LISTED RECORDS:
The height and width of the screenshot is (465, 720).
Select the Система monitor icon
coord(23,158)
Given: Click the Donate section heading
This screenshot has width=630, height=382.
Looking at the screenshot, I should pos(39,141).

INSTRUCTION: Convert the records into a two-column CSV with the header columns "request" and "answer", with one row per request. Place each request's text and its answer in separate quoted fields, and replace any line breaks within a field with spaces.

CORRECT ANSWER:
request,answer
"The height and width of the screenshot is (465, 720). Select the Система monitor icon","coord(23,158)"
"Given: Click the Donate section heading This screenshot has width=630, height=382.","Looking at the screenshot, I should pos(39,141)."